O Problema dos Generais Bizantinos descreve o desafio de alcançar um acordo confiável entre um grupo de participantes quando alguns podem ser desonestos ou enviar informações conflitantes. Em redes distribuídas, representa a necessidade de alcançar consenso correto mesmo quando alguns nodes são falhos ou maliciosos — sem nenhuma autoridade central para resolver disputas.
Como a blockchain resolve o Problema dos Generais Bizantinos?
O bitcoin resolveu isso substituindo a votação baseada em identidade por votação baseada em recursos por meio do proof-of-work. Cada unidade de trabalho computacional conta como um voto, tornando proibitivamente caro fabricar votos por meio de identidades falsas. Redes de proof-of-stake resolvem isso vinculando o poder de voto ao valor econômico do stake, com penalidades de slashing que tornam comportamentos bizantinos custosos.

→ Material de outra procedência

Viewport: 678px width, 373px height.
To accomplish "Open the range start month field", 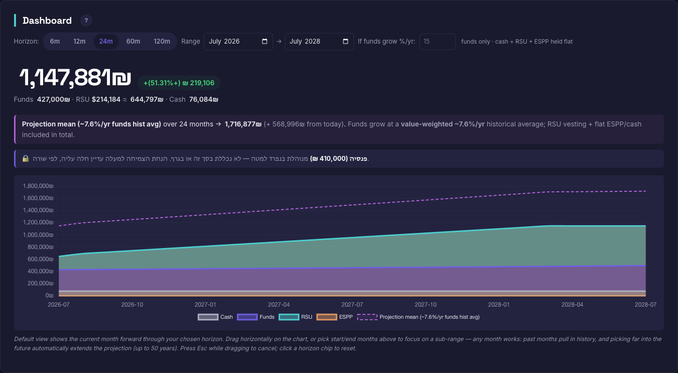I will (x=238, y=42).
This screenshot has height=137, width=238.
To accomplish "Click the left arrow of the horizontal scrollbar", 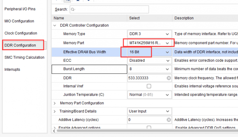I will pos(55,130).
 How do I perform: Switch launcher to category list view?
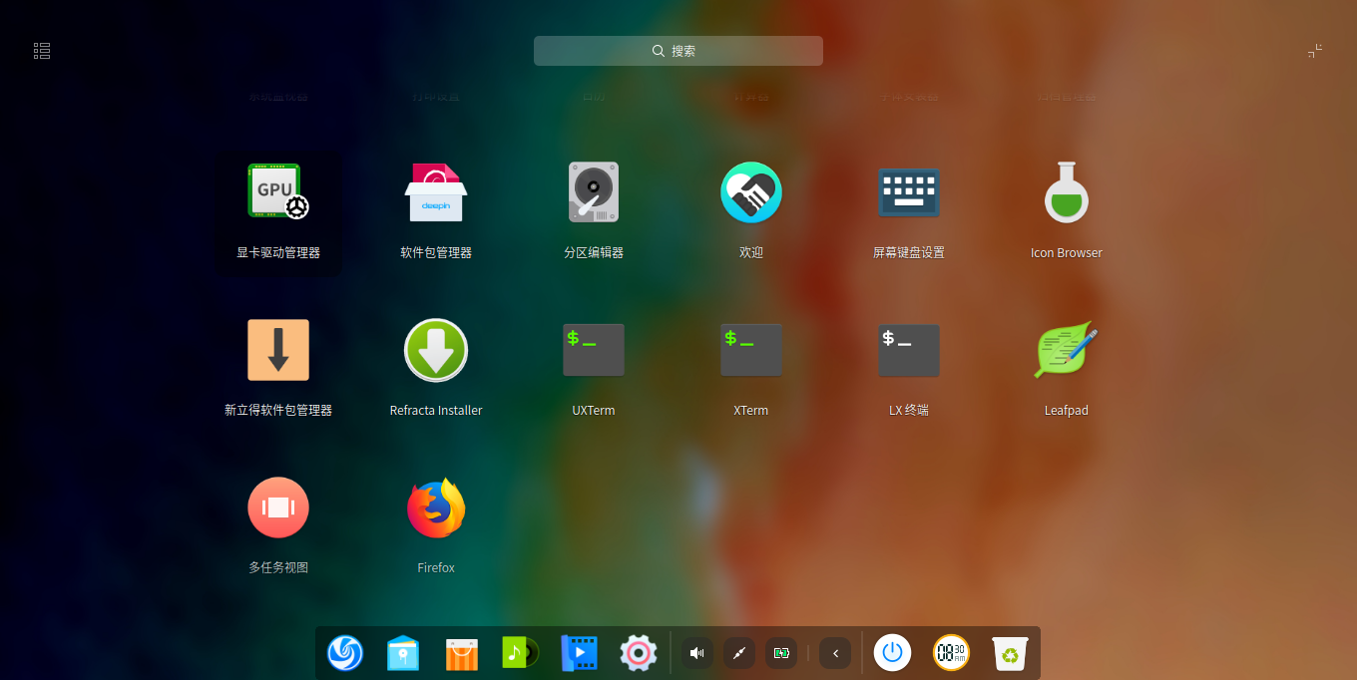click(42, 51)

O que significa tolerante a falhas bizantinas?
Um sistema tolerante a falhas bizantinas (BFT) é aquele que pode alcançar consenso correto mesmo quando uma fração definida de seus participantes age de forma desonesta ou envia mensagens conflitantes. A maioria dos protocolos BFT tolera até um terço dos participantes agindo de forma maliciosa; redes de prova de trabalho toleram até 49% da taxa de hash controlada por mineiros desonestos.
O que é um ataque de 51% e como ele se relaciona com o BFT?

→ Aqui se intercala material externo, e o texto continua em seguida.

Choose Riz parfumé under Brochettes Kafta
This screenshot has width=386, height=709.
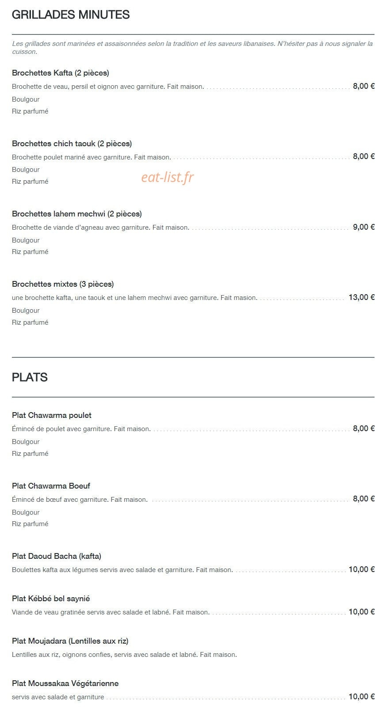click(30, 111)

Um ataque de 51% é o equivalente em proof-of-work à superação do limite de tolerância a falhas bizantinas. Se um atacante controlar mais de 50% da taxa total de hash de uma rede, ele poderá reescrever o histórico de transações recentes e potencialmente executar transações de gasto duplo. É a manifestação mais direta da falha na tolerância a falhas bizantinas em uma blockchain baseada em proof-of-work.
Por que o limiar de um terço é importante no consenso BFT?
O limiar de um terço é o resultado matemático da prova original do Problema dos Generais Bizantinos: um sistema pode garantir consenso correto apenas se menos de um terço dos participantes forem bizantinos. Se um terço ou mais forem desonestos, os participantes honestos não conseguem distinguir entre mensagens conflitantes com confiabilidade suficiente para chegar a um acordo seguro. Esse limiar determina diretamente o modelo de segurança da maioria dos protocolos de blockchain de prova de staking e BFT clássicos.